Age- and Gender-Specific Prognostic Cutoff Values of Coronary Flow Velocity Reserve in Vasodilator Stress Echocardiography

J Am Soc Echocardiogr. 2019 Oct;32(10):1307-1317. doi: 10.1016/j.echo.2019.05.020. Epub 2019 Jul 31.

Abstract

Purpose: Coronary flow velocity reserve (CFVR) of the left anterior descending artery is useful for risk stratification during stress echocardiography (SE) as an add-on to regional wall motion abnormalities (RWMA). We sought to provide sex- and age-specific prognostic cutoff values for CFVR.

Methods: A total of 5,577 patients (2,284 women; 110 age ≥ 85 years) who underwent dipyridamole SE with evaluation of RWMA and CFVR were enrolled in a multicenter prospective SE registry. Death and myocardial infarction were the clinical end points.

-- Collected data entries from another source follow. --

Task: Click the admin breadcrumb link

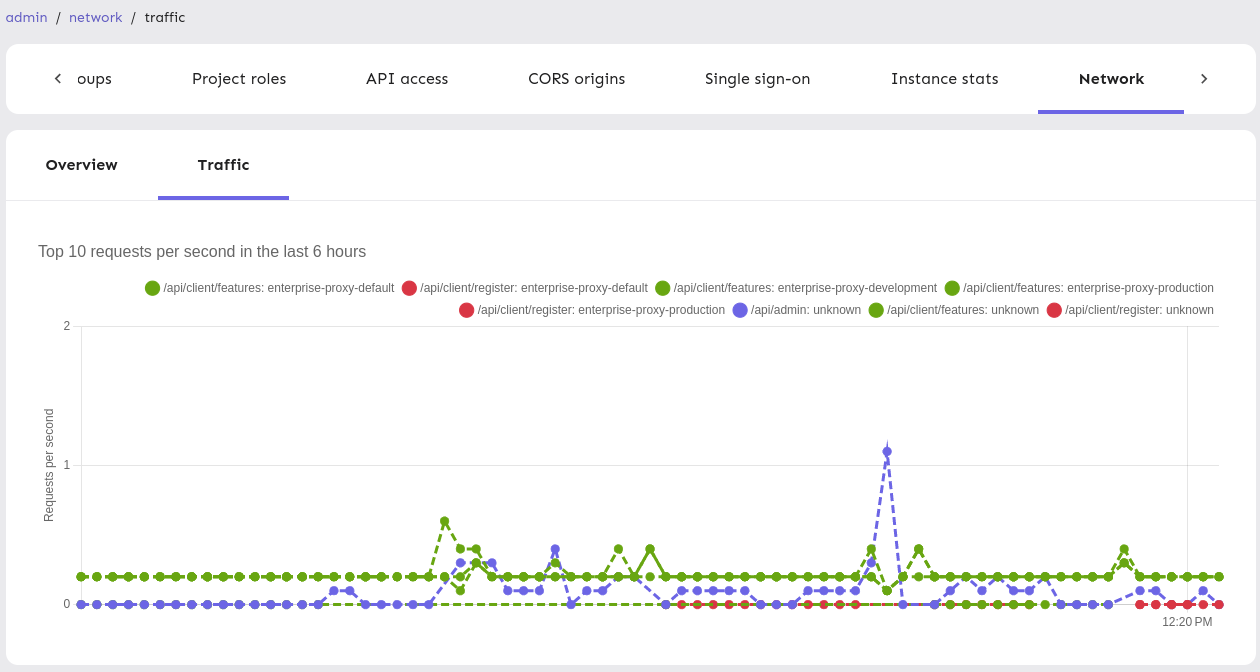Action: [x=27, y=17]
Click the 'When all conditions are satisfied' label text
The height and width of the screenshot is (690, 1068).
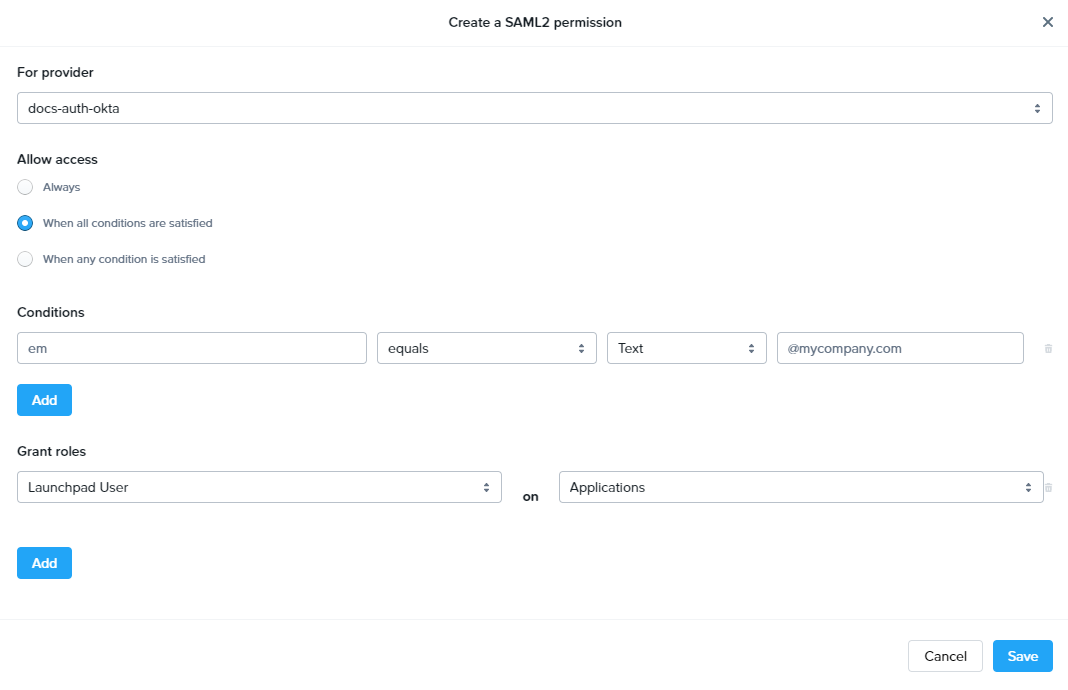point(127,223)
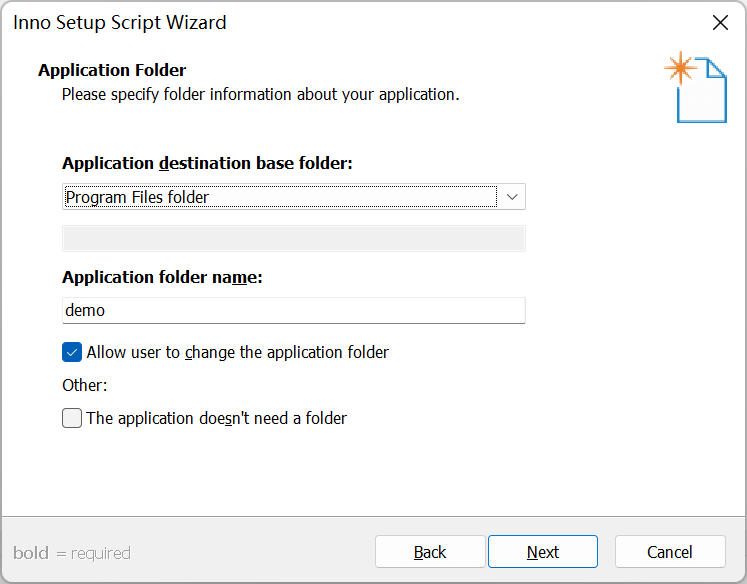Image resolution: width=747 pixels, height=584 pixels.
Task: Focus the Application folder name field containing "demo"
Action: coord(293,310)
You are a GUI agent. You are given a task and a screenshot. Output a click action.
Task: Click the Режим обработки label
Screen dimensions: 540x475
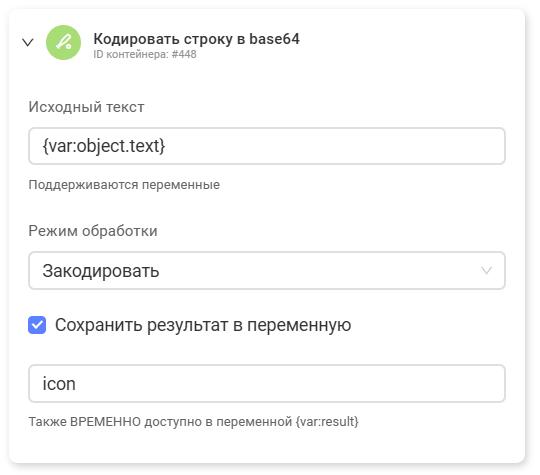[93, 231]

Results: During 20 months' median follow-up, 649 events (236 deaths, 413 infarctions) occurred: 288 in women and 38 in patients ≥85 years. At receiver operating characteristics analysis, the best prognostic cutoff value for CFVR was similar for men (2.03) and women (2.02) and consistent across all age strata (<45 years: 2.03; 45-54 years: 2.04; 45-64 years: 2.03; 65-74 and 75-84 years: 2.0) except for patients >85 years, who showed 1.90 as the optimal value. Independent predictors of mortality or myocardial infarction were RWMA (hazard ratio [HR] = 5.42), reduced CFVR (HR = 3.26), resting ejection fraction (HR = 0.98), smoking habit (HR = 1.41), age (HR = 1.02), and prior percutaneous coronary intervention (HR = 1.20) in patients age <85 years; and RWMA (HR = 5.42), smoking habit (HR = 3.24), and resting ejection fraction (HR = 0.97) in those age ≥85 years. CFVR added a prognostic contribution over clinical parameters, resting ejection fraction, and stress-induced RWMA in all age and sex groups except men >85 years.

Conclusions: A sex-independent value of CFVR ≤2.0 provides the optimal prognostication across all age groups, except for those ≥85 years in whom a cutoff ≤1.90 is needed. Risk stratification is more effective for all age groups when CFVR is combined with RWMA.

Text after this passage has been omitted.